• **Problem description**: Rescale the material from the line containing "numbers [316, 177]" through the end of the material, both lines included. Give each of those lines again, requests too, with every coordinate in the answers multiplied by 0.8 and rounded to a whole number, halves rounded up, and leave the pictures out.

Start of Supplied data

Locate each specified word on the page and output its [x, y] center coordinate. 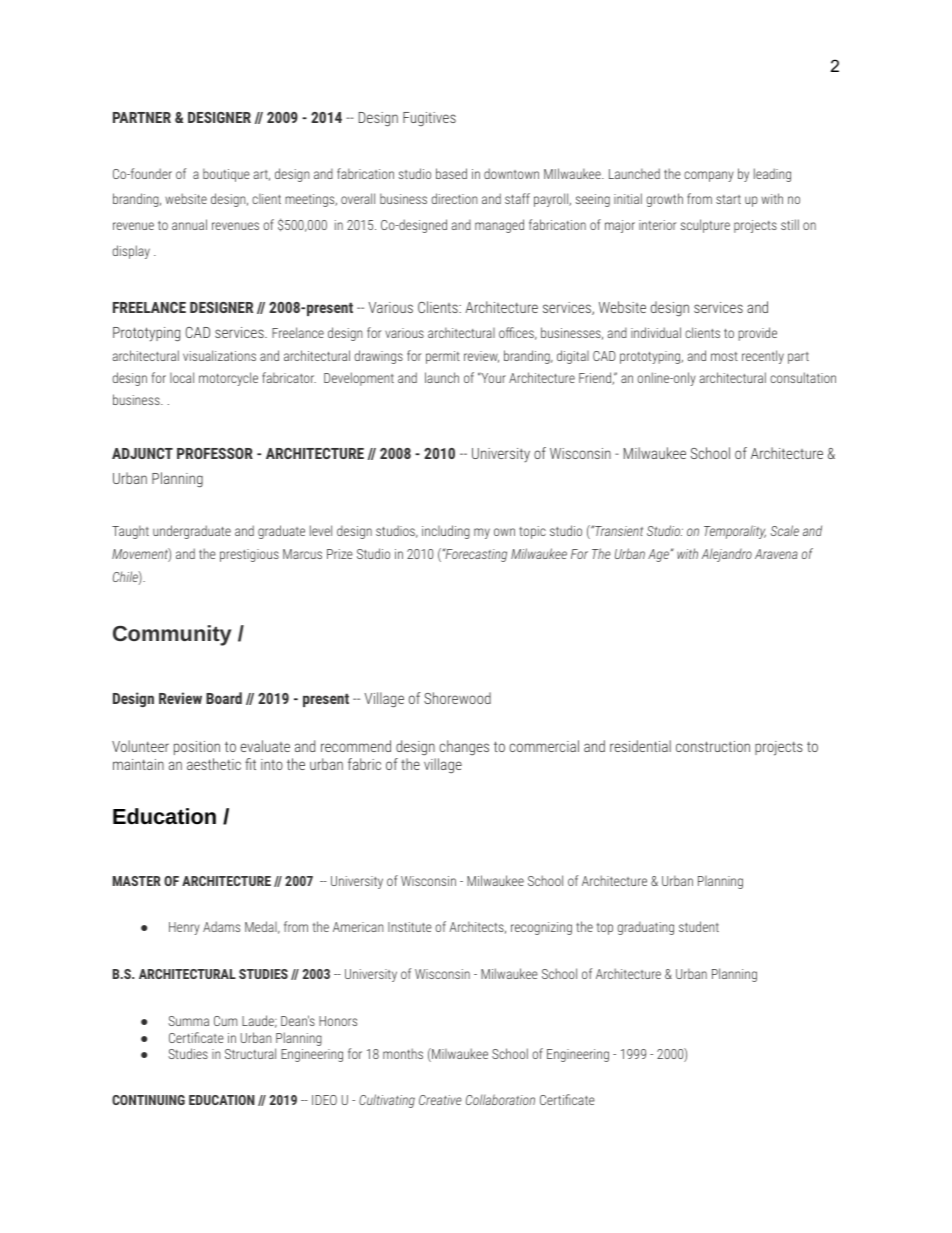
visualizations [219, 355]
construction [713, 746]
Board [224, 698]
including [446, 532]
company [709, 176]
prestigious [249, 555]
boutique [226, 175]
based [451, 173]
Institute [410, 927]
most [724, 356]
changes [464, 747]
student [699, 926]
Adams [221, 926]
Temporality [735, 532]
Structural [250, 1053]
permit [443, 357]
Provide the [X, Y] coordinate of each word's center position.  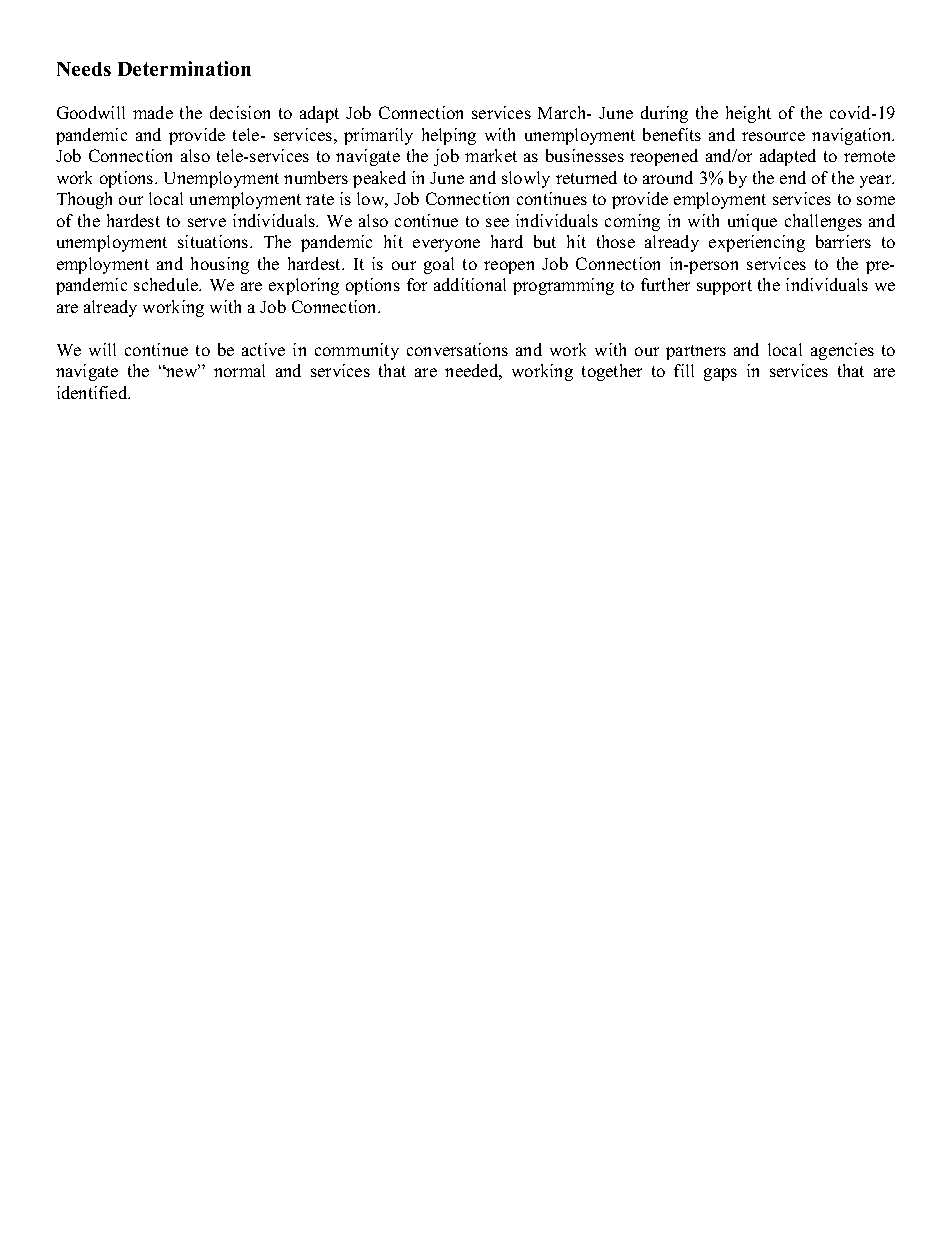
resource [773, 136]
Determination [184, 68]
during [664, 114]
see [497, 222]
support [724, 287]
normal [239, 370]
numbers [316, 177]
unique [752, 222]
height [748, 114]
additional [470, 284]
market [491, 155]
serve [207, 222]
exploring [304, 286]
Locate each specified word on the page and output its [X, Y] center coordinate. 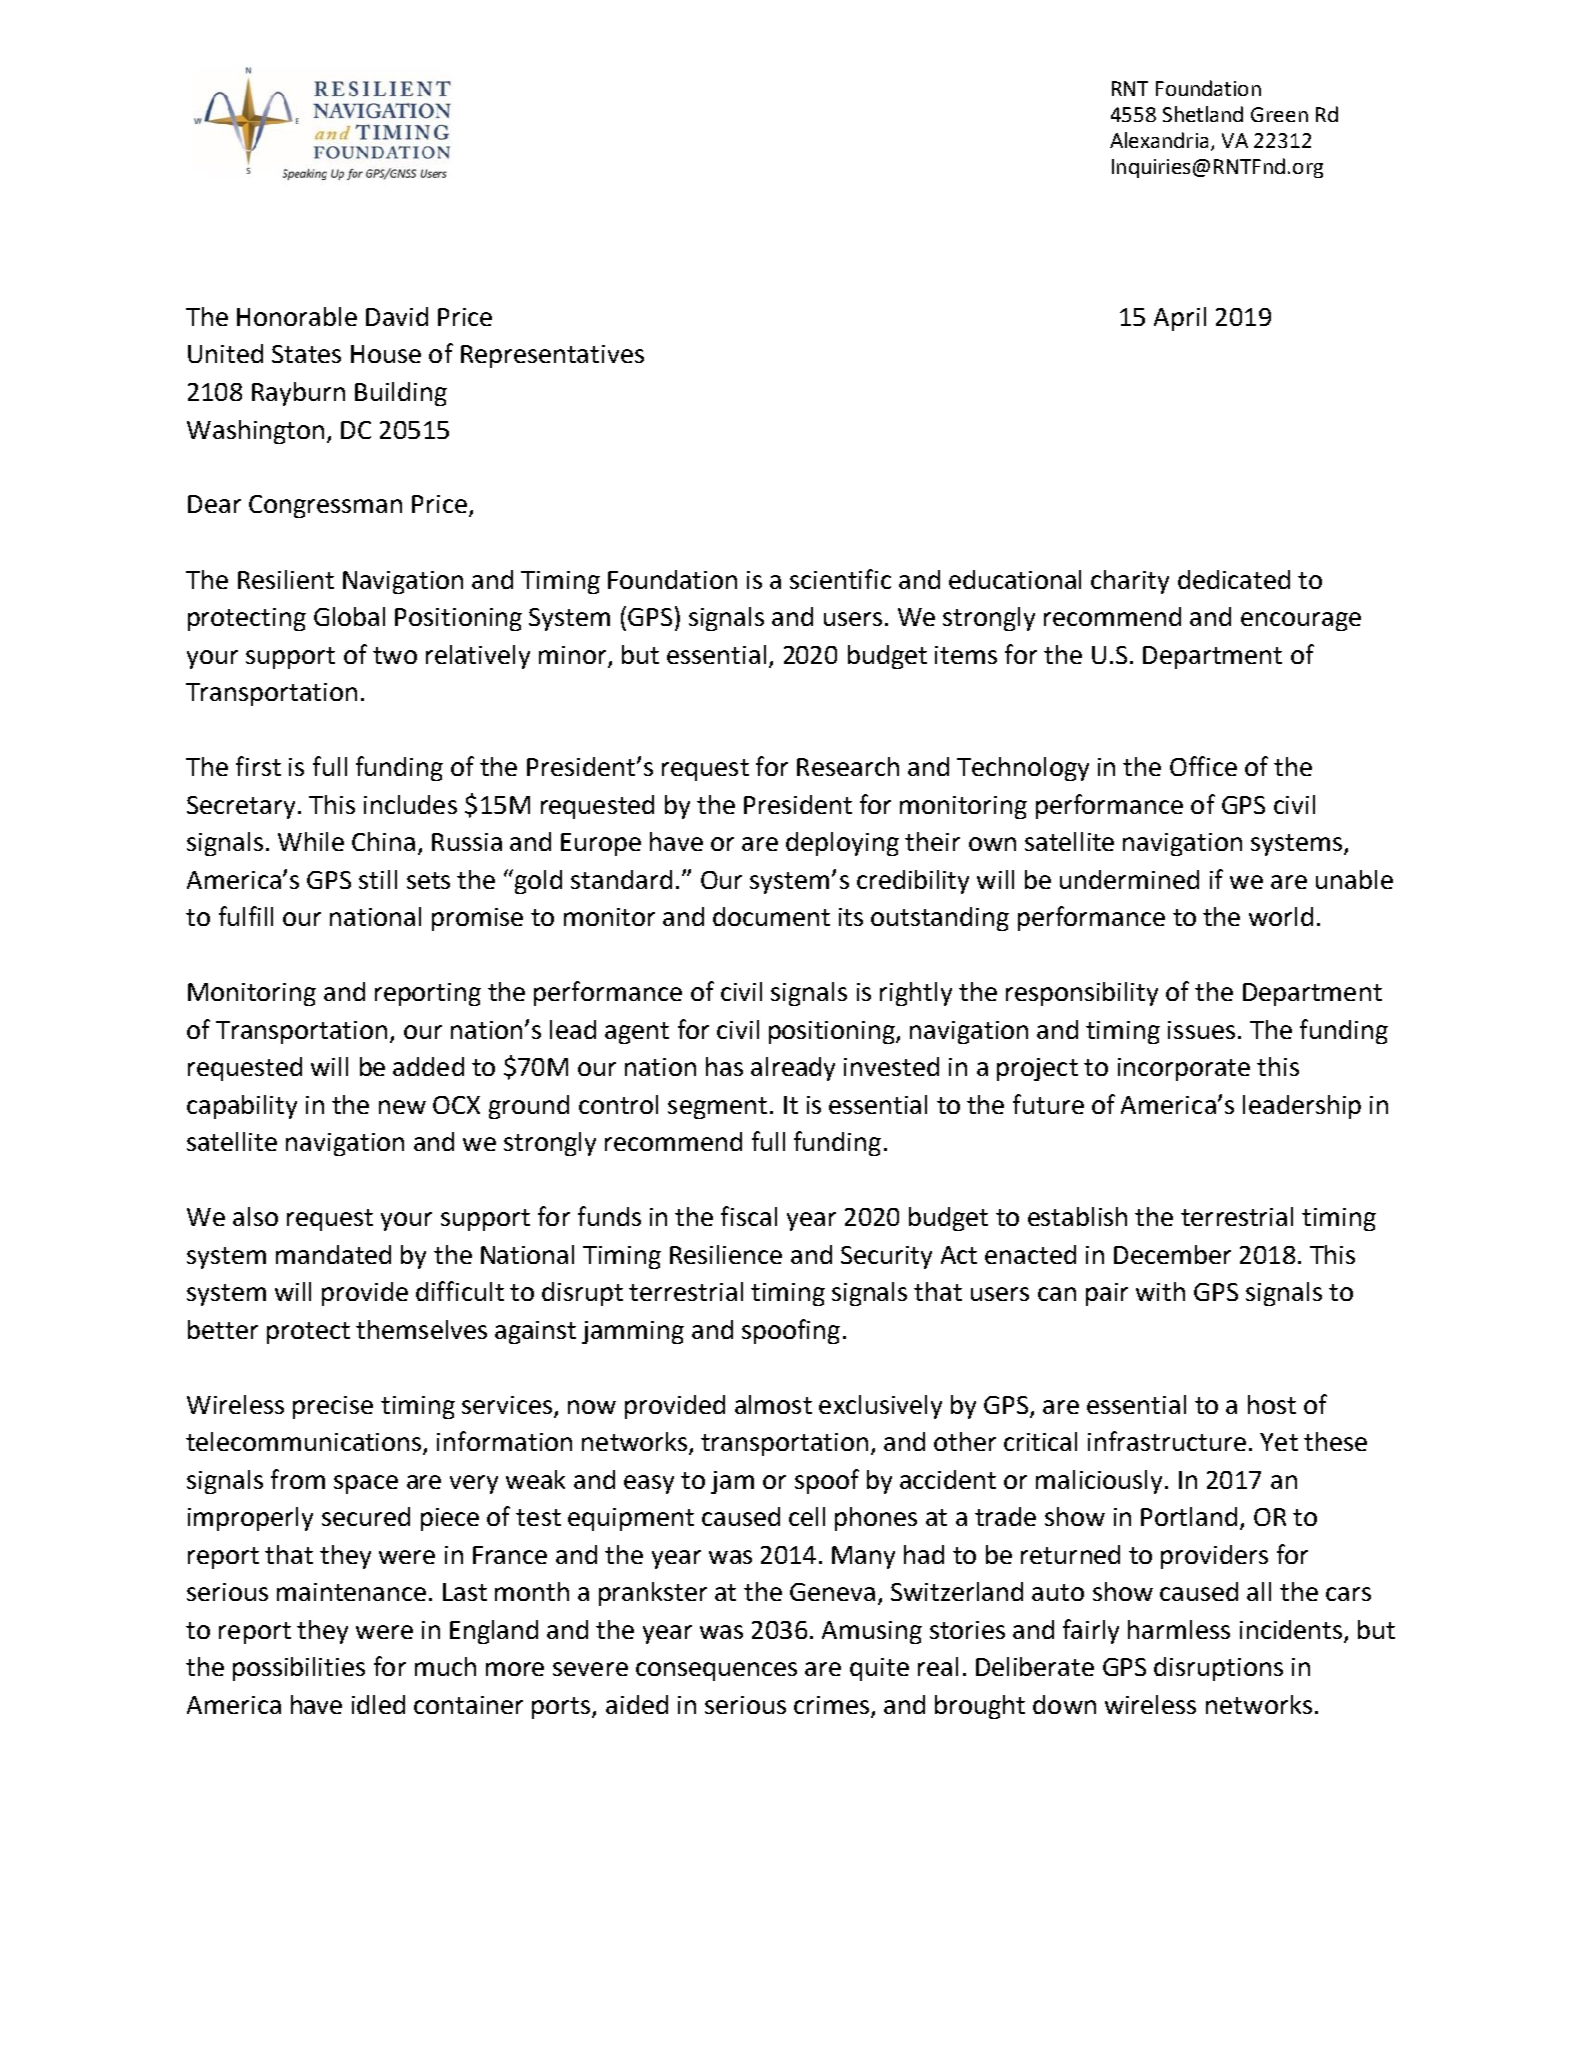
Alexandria [1159, 140]
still [378, 879]
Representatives [552, 356]
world [1281, 916]
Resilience [726, 1254]
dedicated [1234, 579]
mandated [333, 1254]
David [397, 316]
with [1160, 1291]
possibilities [299, 1669]
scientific [840, 579]
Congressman [325, 506]
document [771, 916]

End of Supplied data

• **Answer below**:
numbers [253, 142]
unique [602, 178]
height [598, 91]
additional [376, 227]
market [393, 124]
serve [166, 178]
exploring [243, 229]
Locate each specified word on the page and output its [X, Y] center coordinate. 
Alexandria [927, 112]
still [302, 703]
Representatives [442, 285]
world [1025, 733]
Resilience [581, 1003]
dedicated [987, 463]
mandated [266, 1003]
David [318, 253]
with [928, 1033]
possibilities [239, 1335]
scientific [672, 463]
Congressman [260, 405]
document [617, 733]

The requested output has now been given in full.